Eusèbe accueillit avec joie cette proposition: mais il était difficile de compter sur la population bulgare pour l’exécution d’un pareil dessein. — Kroulof fait beaucoup d’honneur à nos gens, dit le pope. Ils manient vigoureusement la charrue, mais ils n’ont jamais touché un boutchaq.

On discuta sur les moyens d’agir. — Voici, dit enfin Eusèbe. comment mes Bulgares pourront servir le général dans son expédition. Pendant la nuit qui commence le mois de mai, nous avons, comme vous le savez, coutume de faire à travers la ville une grande procession pour inaugurer le mois consacré à la Panagia. Les Turcs y sont habitués, et le tumulte qui remplira Routchouk pendant cette nuit ne les étonnera pas. Kroulof peut en profiter pour passer le Danube au-dessous des îles et se jeter à l’improviste sur nos forts. Nous recevrons à l’avance les hommes qu’il offre d’envoyer: ils se déguiseront, étudieront le terrain, et guideront les Russes à leur débarquement.
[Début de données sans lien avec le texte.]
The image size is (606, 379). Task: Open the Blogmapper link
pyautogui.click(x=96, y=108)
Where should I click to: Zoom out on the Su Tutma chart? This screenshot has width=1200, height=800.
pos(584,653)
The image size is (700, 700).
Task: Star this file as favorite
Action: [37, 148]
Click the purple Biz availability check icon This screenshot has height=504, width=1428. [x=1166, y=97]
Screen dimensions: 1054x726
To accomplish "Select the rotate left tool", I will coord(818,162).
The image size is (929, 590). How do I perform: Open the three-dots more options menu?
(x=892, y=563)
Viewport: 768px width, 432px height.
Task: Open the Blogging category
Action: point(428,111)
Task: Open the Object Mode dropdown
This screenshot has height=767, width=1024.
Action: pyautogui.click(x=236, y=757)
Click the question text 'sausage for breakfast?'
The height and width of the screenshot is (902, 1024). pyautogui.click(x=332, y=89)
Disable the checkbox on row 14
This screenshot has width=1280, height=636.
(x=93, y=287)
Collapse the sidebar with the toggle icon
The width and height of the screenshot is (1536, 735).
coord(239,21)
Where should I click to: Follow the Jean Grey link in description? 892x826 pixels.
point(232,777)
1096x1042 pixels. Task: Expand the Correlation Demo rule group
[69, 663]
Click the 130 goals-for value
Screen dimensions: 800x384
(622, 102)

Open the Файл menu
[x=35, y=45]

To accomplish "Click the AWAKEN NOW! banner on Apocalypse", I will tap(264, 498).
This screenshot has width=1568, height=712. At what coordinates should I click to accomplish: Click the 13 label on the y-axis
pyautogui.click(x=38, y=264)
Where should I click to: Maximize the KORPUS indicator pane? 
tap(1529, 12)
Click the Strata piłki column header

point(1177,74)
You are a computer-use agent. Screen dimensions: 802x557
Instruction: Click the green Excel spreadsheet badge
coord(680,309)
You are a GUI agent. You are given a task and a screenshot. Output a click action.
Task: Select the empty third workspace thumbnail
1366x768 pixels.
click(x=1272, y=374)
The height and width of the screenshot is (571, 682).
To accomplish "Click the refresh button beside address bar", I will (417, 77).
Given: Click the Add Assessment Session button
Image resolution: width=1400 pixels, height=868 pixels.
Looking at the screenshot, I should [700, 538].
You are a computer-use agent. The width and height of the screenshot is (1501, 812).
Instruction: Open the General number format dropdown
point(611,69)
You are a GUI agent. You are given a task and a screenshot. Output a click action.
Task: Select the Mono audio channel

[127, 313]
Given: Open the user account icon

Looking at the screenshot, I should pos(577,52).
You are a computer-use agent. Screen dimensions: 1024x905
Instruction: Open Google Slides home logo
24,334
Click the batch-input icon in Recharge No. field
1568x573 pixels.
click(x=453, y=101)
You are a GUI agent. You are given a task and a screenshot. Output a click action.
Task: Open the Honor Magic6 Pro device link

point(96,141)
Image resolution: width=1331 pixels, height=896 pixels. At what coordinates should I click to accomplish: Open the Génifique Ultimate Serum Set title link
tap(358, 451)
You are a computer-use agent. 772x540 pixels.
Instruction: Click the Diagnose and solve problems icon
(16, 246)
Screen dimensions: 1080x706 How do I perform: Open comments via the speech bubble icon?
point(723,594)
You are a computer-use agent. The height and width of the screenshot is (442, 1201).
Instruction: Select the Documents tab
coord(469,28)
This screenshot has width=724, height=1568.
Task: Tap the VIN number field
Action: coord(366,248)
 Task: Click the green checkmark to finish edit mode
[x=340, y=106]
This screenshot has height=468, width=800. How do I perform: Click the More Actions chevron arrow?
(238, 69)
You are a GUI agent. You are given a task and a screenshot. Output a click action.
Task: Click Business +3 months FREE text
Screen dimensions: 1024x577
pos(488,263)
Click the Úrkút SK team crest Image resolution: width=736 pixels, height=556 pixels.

Ce plan fut approuvé de Clician et de Kaun. Ils arrêtèrent le détail des avis qu’il fallait envoyer au général russe, et rédigèrent une proclamation que celui-ci avait à publier à son entrée en Bulgarie. Eusèbe l’écrivit en langue grecque et en langue bulgare. Il y était dit que le tsar envoyait ses soldats pour délivrer les populations chrétiennes du joug des Turcs et leur donner un gouvernement libre, qu’elles pouvaient continuer à s’occuper de leurs travaux, que toutes les fournitures faites aux troupes russes seraient scrupuleusement payées, etc. Il s’agissait ensuite de trouver le messager qui se rendrait auprès de Kroulof. Un homme qui appartenait à Kaun, et qui avait été chargé des précédens rapports avec le généra! russe, était surveillé par la police turque, et ne pouvait plus sans danger passer le Danube. Il fallait un autre émissaire, sûr et adroit.

— Nous emploierons, si vous le voulez, dit Eusèbe à Clician, votre commis Cyrille. Je me charge de lui parler et de le décider à partir.

On tomba d’accord à ce sujet, et, après avoir arrêté les dernières dispositions, les conjurés se séparèrent.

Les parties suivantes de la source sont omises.